• [MATERIAL PROVIDED]
++++++

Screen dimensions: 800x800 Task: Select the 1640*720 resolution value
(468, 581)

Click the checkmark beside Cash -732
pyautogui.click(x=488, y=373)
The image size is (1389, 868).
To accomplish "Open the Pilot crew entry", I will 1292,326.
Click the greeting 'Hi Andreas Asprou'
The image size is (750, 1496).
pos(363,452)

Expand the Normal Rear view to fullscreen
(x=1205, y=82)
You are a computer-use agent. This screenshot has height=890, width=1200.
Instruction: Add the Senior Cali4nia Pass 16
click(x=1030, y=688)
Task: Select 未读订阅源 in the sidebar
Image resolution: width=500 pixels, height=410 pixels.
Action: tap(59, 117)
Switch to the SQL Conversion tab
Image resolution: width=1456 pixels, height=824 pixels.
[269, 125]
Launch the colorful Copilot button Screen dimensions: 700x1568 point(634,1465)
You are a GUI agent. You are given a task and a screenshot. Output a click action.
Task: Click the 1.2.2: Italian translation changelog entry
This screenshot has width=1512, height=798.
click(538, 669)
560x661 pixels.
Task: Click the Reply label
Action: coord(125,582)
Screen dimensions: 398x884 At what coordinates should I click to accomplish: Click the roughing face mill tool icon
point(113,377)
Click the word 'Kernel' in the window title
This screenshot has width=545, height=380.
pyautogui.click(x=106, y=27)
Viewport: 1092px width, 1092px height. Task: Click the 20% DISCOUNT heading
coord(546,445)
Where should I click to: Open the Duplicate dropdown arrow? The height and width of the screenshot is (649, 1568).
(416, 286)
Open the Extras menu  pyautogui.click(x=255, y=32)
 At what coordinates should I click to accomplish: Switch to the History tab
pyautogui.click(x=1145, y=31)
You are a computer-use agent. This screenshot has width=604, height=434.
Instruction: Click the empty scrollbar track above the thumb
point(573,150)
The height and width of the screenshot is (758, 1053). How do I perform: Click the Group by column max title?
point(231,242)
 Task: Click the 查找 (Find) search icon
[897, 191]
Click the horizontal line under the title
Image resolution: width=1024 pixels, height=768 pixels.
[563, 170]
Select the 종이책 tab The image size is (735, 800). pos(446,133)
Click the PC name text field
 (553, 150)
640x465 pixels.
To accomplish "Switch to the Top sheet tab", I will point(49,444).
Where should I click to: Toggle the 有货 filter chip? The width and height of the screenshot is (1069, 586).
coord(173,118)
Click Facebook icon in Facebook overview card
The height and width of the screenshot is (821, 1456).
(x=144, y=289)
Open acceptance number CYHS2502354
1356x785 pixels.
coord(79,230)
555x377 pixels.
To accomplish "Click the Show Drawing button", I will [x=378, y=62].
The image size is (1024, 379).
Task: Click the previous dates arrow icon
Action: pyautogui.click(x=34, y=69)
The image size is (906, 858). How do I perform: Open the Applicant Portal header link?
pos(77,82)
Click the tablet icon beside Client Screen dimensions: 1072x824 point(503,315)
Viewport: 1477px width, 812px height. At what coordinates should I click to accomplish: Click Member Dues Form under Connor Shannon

++++++

• [ASSIGNMENT] Would you return all of the data exactly as given?

• [ANSWER FOR THE TASK]
Screen dimensions: 800x800 Task: Select the 1640*720 resolution value
(468, 581)

Click the checkmark beside Cash -732
pyautogui.click(x=488, y=373)
The image size is (1389, 868).
To accomplish "Open the Pilot crew entry", I will 1292,326.
Click the greeting 'Hi Andreas Asprou'
The image size is (750, 1496).
pos(363,452)

Expand the Normal Rear view to fullscreen
(x=1205, y=82)
You are a computer-use agent. This screenshot has height=890, width=1200.
Instruction: Add the Senior Cali4nia Pass 16
click(x=1030, y=688)
Task: Select 未读订阅源 in the sidebar
Image resolution: width=500 pixels, height=410 pixels.
Action: tap(59, 117)
Switch to the SQL Conversion tab
Image resolution: width=1456 pixels, height=824 pixels.
[269, 125]
Launch the colorful Copilot button Screen dimensions: 700x1568 point(634,1465)
You are a GUI agent. You are given a task and a screenshot. Output a click action.
Task: Click the 1.2.2: Italian translation changelog entry
This screenshot has width=1512, height=798.
click(538, 669)
560x661 pixels.
Task: Click the Reply label
Action: coord(125,582)
Screen dimensions: 398x884 At what coordinates should I click to accomplish: Click the roughing face mill tool icon
point(113,377)
Click the word 'Kernel' in the window title
This screenshot has width=545, height=380.
pyautogui.click(x=106, y=27)
Viewport: 1092px width, 1092px height. Task: Click the 20% DISCOUNT heading
coord(546,445)
Where should I click to: Open the Duplicate dropdown arrow? The height and width of the screenshot is (649, 1568).
(416, 286)
Open the Extras menu  pyautogui.click(x=255, y=32)
 At what coordinates should I click to accomplish: Switch to the History tab
pyautogui.click(x=1145, y=31)
You are a computer-use agent. This screenshot has width=604, height=434.
Instruction: Click the empty scrollbar track above the thumb
point(573,150)
The height and width of the screenshot is (758, 1053). How do I perform: Click the Group by column max title?
point(231,242)
 Task: Click the 查找 (Find) search icon
[897, 191]
Click the horizontal line under the title
Image resolution: width=1024 pixels, height=768 pixels.
[563, 170]
Select the 종이책 tab The image size is (735, 800). pos(446,133)
Click the PC name text field
 (553, 150)
640x465 pixels.
To accomplish "Switch to the Top sheet tab", I will point(49,444).
Where should I click to: Toggle the 有货 filter chip? The width and height of the screenshot is (1069, 586).
coord(173,118)
Click Facebook icon in Facebook overview card
The height and width of the screenshot is (821, 1456).
(x=144, y=289)
Open acceptance number CYHS2502354
1356x785 pixels.
coord(79,230)
555x377 pixels.
To accomplish "Click the Show Drawing button", I will [x=378, y=62].
The image size is (1024, 379).
Task: Click the previous dates arrow icon
Action: pyautogui.click(x=34, y=69)
The image size is (906, 858). How do I perform: Open the Applicant Portal header link?
pos(77,82)
Click the tablet icon beside Client Screen dimensions: 1072x824 point(503,315)
Viewport: 1477px width, 812px height. At what coordinates should I click to accomplish: Click Member Dues Form under Connor Shannon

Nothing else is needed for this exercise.